* Direction *
Render the lines from the one containing "You are a GUI" through the one containing "point(4,139)" as a Markdown table with columns Row and Line, numbering each row and skipping blank lines. Leave the pictures out of the table.

* Exercise materials *
^^^^^^^^

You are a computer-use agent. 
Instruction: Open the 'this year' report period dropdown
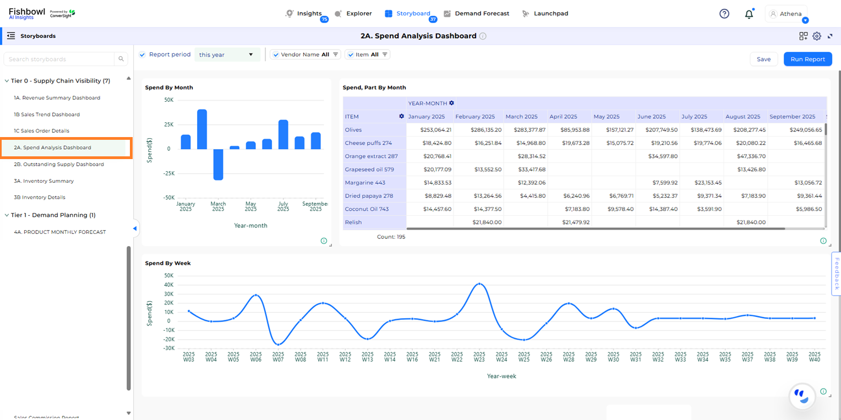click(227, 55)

^^^^^^^^

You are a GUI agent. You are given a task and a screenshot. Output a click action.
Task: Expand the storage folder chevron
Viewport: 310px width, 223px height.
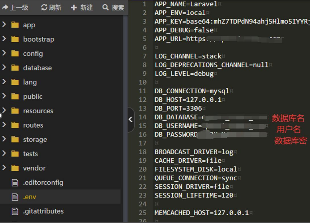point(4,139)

^^^^^^^^

* Problem solution *
| Row | Line |
|---|---|
| 1 | You are a GUI agent. You are given a task and a screenshot. Output a click action. |
| 2 | Task: Expand the storage folder chevron |
| 3 | Viewport: 310px width, 223px height. |
| 4 | point(4,139) |